1. LA RIGIDA STRATEGIA ANTI-CORONAVIRUS DI BUKELE
Nayib Bukele ha concluso, da poche settimane, il primo anno di mandato presidenziale. Il trentottenne salvadoregno è uno dei Presidenti più popolari dell’America Latina, grazie all’apprezzamento dell’87% dei propri connazionali. Uno status che gli ha consentito di agire in maniera straordinaria per far fronte a diverse emergenze, prima tra tutte l’epidemia di Covid-19. Il giovane leader populista della piccola rRepubblica centro-americana è stato, sin dalle prime settimane di marzo, tra i capi di Stato più radicali nell’assunzione di misure di quarantena obbligatoria. Una scelta dovuta anche alla fragilità del sistema sanitario salvadoregno, che avrebbe avuto poche possibilità di successo sul virus. La severa strategia di Bukele ha generato diversi effetti collaterali, primo fra tutti l’ulteriore impoverimento della popolazione. Il 70% delle famiglie salvadoregne vive, infatti, di lavori informali messi al bando dalle norme di confinamento. Lo scorso 2 giugno un decreto presidenziale ha ulteriormente esteso, fino alla metà del mese, l’obbligo di restare in casa, rendendo così El Salvador il secondo Paese al mondo per durata della quarantena, dietro al solo Paraguay.
Embed from Getty ImagesFig. 1 – Donne salvadoregne in protesta per la disoccupazione generata dalla pandemia, per la mancanza di viveri e di sussidi statali
2. L’USO DELLA PANDEMIA PER REPRIMERE LE GANG
Al di là degli aspetti economici e sanitari a preoccupare è il fatto che le politiche di Bukele hanno finito con il calpestare molti diritti costituzionali. Nelle scorse settimane si sono verificati migliaia di arresti nei confronti di quanti venivano sorpresi fuori dalle proprie abitazioni. Arresti arbitrari ai quali seguiva la detenzione all’interno di 87 appositi centri, sparsi nel Paese. Inoltre la Presidenza ha dato mandato, seppur informale, alla polizia e ai militari, dispiegati in strada, di utilizzare la “forza letale” contro i membri delle gang, che da decenni tormentano il Paese. El Salvador è tra gli Stati più violenti della regione, condizione che ha spinto molti esecutivi a intraprendere dure campagne di repressione nei confronti delle bande. Tali iniziative hanno però finito con il sortire l’effetto contrario, inasprendo e accrescendo le azioni criminali. In questa ottica il via libera di Bukele a detenzioni arbitrarie e omicidi “legalizzati” rischia di gettare il paese nel caos a causa delle inevitabili ritorsioni che le gang attueranno. Il tutto mentre l’emergenza sanitaria ancora sussiste e quella economica avanza.

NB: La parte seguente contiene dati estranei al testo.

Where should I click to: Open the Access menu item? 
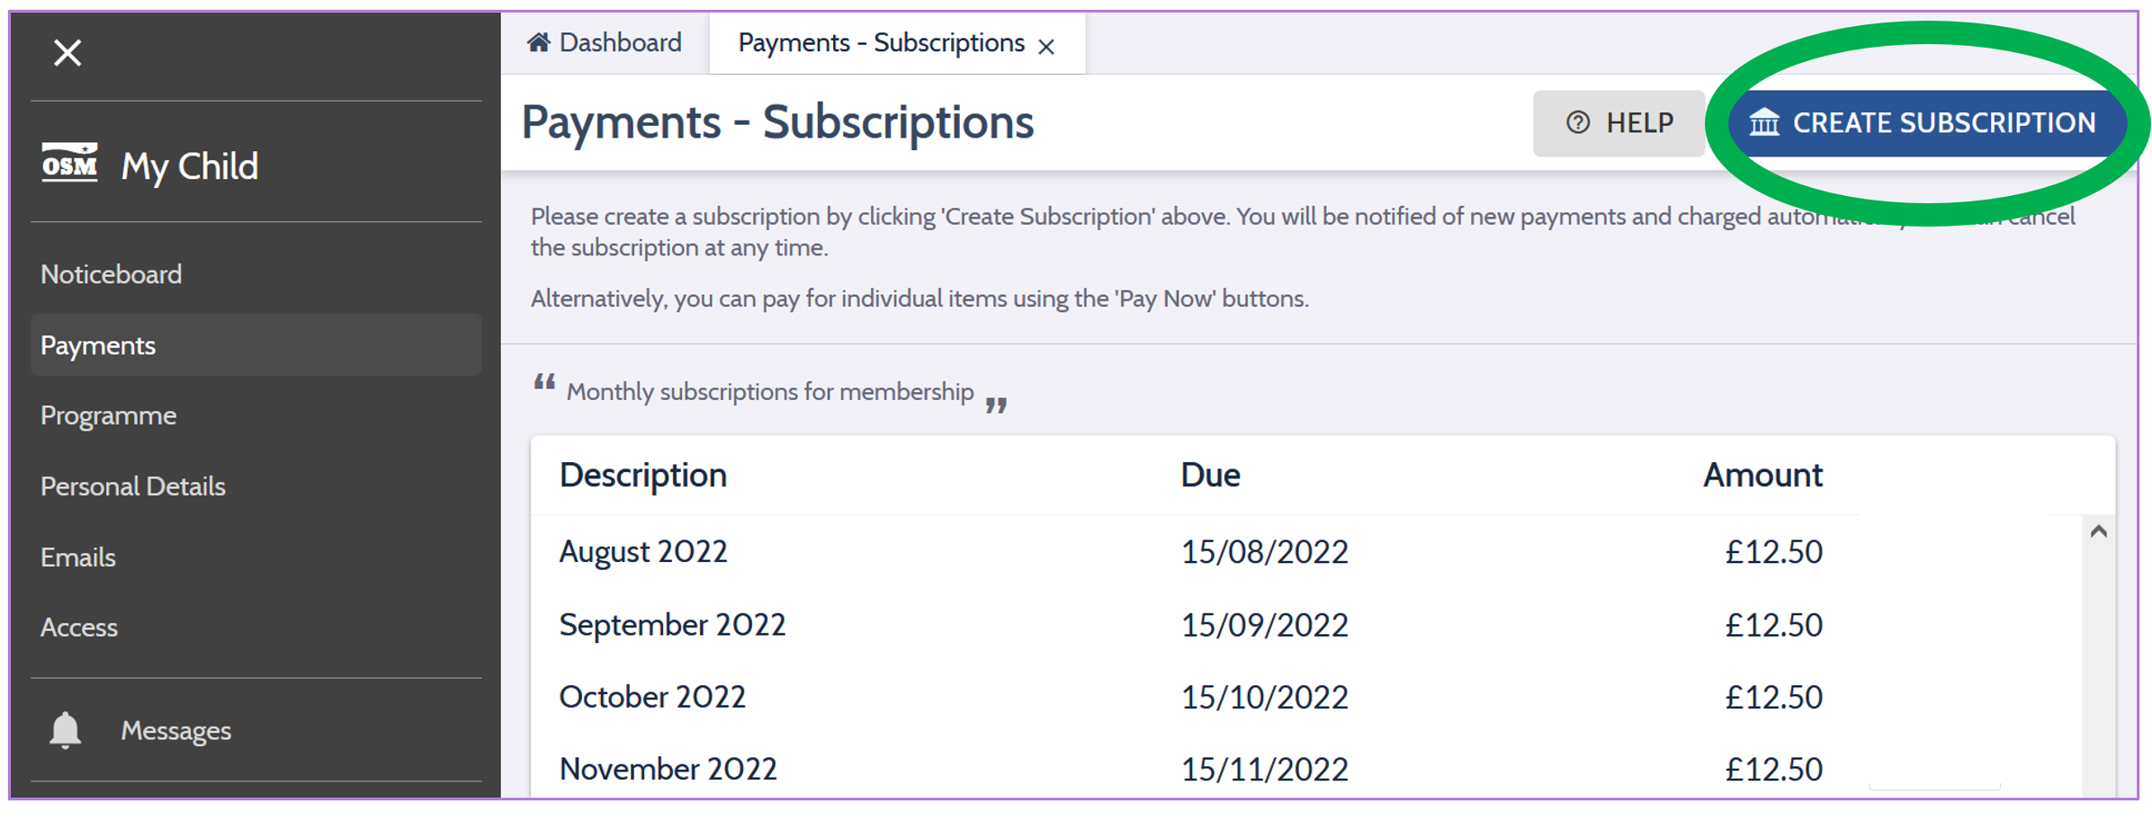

Embed from Getty ImagesFig. 2 – Alcuni arresti da parte della polizia salvadoregna a causa delle proteste per la chiusura di diversi centri di assistenza sociale
3. BUKELE, UNA DEMOCRAZIA IN BILICO?
Come Obrador e Bolsonaro anche Nayib Bukele sembra agire con una “vocazione messianica” nella gestione di questo controverso momento storico. L’enorme consenso che accompagna il suo mandato appare ben lontano dall’essere intaccato, grazie pure alla “mano dura”, utilizzata nei confronti dei cartelli criminali, che, per quanto amorale, è apprezzata dalla maggior parte dei salvadoregni, stanchi di vivere nel terrore. Eppure così facendo lo Stato rischia di trasformarsi esso stesso in una gang. L’esecutivo salvadoregno dovrebbe rendere giustizia alle vittime e non vendicarle. Bukele ha il compito di difendere lo Stato di diritto e non di sfaldarne i capisaldi attraverso la sospensione delle libertà costituzionali e la violazione dei diritti umani. Gli stessi diritti per i quali, fino alla morte, si era battuto il santo salvadoregno Oscar Romero, di cui il giovane leader espone con orgoglio, e al tempo stesso ipocrisia, un ritratto nel Palacio Nacional. Un “golpe invisibile” sembra essere iniziato in El Salvador. Il Paese centro-americano rischia così di divenire il primo di una lunga lista di Stati in cui il coronavirus minaccia di mietere la più importante delle vittime: la democrazia.